A linguagem corporal é um assunto que por muito tempo foi negligenciado, mas que é extremamente relevante. Segundo o professor de psicologia da Universidade da Califórnia, Albert Mehrabian, 55% da comunicação humana é feita pela linguagem corporal.
Com isso, ficamos curiosos para descobrir o que alguns gestos comuns que fazemos no dia a dia podem significar. Um deles é o ato de cruzar os braços, que pode ter diversas interpretações, dependendo do contexto da conversa, do tom de voz e das expressões faciais de quem o realiza.
Dessa forma, vamos esclarecer para você o que pode significar quando uma mulher cruza os braços, quais são os possíveis sentimentos ocultos que ela pode estar sentindo e os estados emocionais que estão atrelados a essa ação tão comum na interação social humana.
Defesa
A interpretação mais comum para o ato de cruzar os braços é que essa é uma ação que indica defesa ou proteção. Com isso, quando alguém se sente desconfortável ou está exposto a uma situação de perigo, essa pessoa acaba cruzando os braços basicamente como um reflexo, criando uma barreira que protegerá seu corpo e até sua mente das ameaças externas.
Assim, pode-se entender que, ao cruzar os braços, a pessoa adota uma postura “defensiva” ou está em um estado de tensão. De acordo com o psicólogo Paul Ekman, especialista em comunicação não verbal, o ato de cruzar os braços é uma herança biológica que remete aos nossos ancestrais.
Conforme o especialista, ao notar o desconforto ou o perigo, a mente humana envia comandos rápidos e ativa nossos “instintos primitivos” para que protejamos os órgãos vitais presentes no tronco, preparando nosso corpo para uma possível fuga ou até uma briga.

Hábito adquirido
Todavia, o gesto de cruzar os braços nem sempre está atrelado a um estado defensivo, podendo ser simplesmente um hábito adquirido do indivíduo, uma posição em que ele se sente confortável.

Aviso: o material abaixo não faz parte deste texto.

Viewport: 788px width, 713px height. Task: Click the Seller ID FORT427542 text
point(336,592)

Algumas pessoas, por exemplo, cruzam os braços quando estão pensativas; outras cruzam os braços quando estão cansadas. Por conta disso, o contexto da interação é importantíssimo para a linguagem corporal.

Foco
Uma linha de pesquisa crescente entre os estudiosos de linguagem corporal aponta que cruzar os braços tem o poder de elevar nossa capacidade cognitiva, ou simplesmente o foco. Assim, o simples ato de abraçar a si mesmo pode auxiliar o cérebro a isolar os estímulos externos, aprimorando a capacidade humana de resolver tarefas de alta complexidade.

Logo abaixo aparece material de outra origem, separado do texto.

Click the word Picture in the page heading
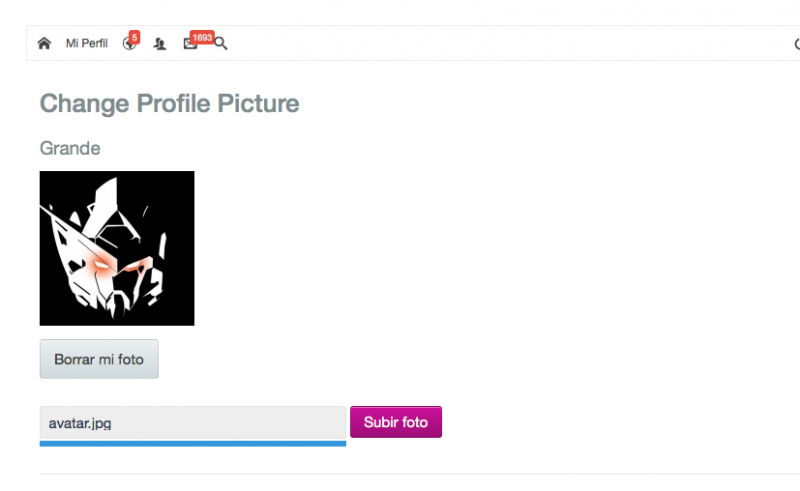 259,104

Como o ato geralmente é interpretado
Alguns estudos apontam que gestos fechados, como o de cruzar os braços, conseguem influenciar a forma como as pessoas interagem com você. Isso porque, por ser vista como uma posição defensiva, a postura de braços cruzados dá a entender que você tem certa resistência em se abrir com outras pessoas ou criar novas conexões emocionais.
Além disso, o ato também pode estar atrelado ao desinteresse, como se você não estivesse muito a fim de se envolver em uma conversa, por exemplo.

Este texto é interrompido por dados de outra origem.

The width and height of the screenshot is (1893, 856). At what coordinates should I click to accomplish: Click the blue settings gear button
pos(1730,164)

Porém, para conseguir uma interpretação mais precisa do ato de cruzar os braços, é preciso associar essa postura a outros gestos feitos pela pessoa. Para isso, observe se ela está com a mandíbula travada ou tensa enquanto escuta você, se seu corpo está inclinado para trás, se desvia o olhar constantemente e/ou se suas sobrancelhas estão bem franzidas.

Esses são alguns sinais que, quando associados aos braços cruzados, usualmente indicam que a pessoa está desconfortável, tensa ou desinteressada na interação que está tendo.
Lembre-se sempre de que o diálogo aberto e a habilidade de observar os sinais da linguagem não verbal são pontos valiosos para melhorar os relacionamentos interpessoais e a comunicação.